### DATA SHOWN
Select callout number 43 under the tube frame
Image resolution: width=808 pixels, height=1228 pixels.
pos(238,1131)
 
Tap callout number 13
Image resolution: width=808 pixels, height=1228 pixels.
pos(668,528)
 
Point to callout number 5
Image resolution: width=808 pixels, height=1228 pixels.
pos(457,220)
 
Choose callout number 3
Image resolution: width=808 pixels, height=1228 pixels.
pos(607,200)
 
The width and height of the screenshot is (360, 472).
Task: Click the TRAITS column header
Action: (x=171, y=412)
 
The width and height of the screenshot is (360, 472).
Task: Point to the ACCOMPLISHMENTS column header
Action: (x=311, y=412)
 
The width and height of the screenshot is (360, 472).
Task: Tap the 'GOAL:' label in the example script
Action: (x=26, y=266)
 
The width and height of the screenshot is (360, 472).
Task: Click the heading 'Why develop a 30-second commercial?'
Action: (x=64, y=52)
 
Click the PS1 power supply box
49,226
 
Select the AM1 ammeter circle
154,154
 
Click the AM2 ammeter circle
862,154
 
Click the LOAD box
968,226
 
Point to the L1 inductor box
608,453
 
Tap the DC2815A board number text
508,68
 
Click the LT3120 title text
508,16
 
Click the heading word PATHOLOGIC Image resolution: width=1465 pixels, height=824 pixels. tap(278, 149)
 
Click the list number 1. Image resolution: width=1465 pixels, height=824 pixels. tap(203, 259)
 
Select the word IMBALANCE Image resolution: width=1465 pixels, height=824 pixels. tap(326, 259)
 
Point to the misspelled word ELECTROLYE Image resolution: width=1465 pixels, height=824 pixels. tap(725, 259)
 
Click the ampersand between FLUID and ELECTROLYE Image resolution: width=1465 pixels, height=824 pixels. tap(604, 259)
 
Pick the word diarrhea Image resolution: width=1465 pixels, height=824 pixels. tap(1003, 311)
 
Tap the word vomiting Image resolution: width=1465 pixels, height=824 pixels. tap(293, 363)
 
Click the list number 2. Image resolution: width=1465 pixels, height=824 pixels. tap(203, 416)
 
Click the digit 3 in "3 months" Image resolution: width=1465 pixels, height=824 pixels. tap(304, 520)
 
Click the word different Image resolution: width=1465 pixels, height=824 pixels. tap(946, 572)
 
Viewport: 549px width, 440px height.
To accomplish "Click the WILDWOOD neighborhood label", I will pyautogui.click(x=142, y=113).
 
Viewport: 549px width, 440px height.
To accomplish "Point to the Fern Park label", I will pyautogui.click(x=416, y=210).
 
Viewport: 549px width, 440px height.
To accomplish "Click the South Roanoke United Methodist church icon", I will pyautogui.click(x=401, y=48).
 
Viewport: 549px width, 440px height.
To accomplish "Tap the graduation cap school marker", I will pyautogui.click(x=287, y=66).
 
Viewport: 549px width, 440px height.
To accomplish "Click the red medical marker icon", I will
######
- [TO DO] Print the data above verbatim, starting with the line that contains "Click the AM2 ammeter circle" and continuing through the line that contains "Click the list number 1.".

- [IN RESPONSE]
Click the AM2 ammeter circle
862,154
 
Click the LOAD box
968,226
 
Point to the L1 inductor box
608,453
 
Tap the DC2815A board number text
508,68
 
Click the LT3120 title text
508,16
 
Click the heading word PATHOLOGIC Image resolution: width=1465 pixels, height=824 pixels. tap(278, 149)
 
Click the list number 1. Image resolution: width=1465 pixels, height=824 pixels. tap(203, 259)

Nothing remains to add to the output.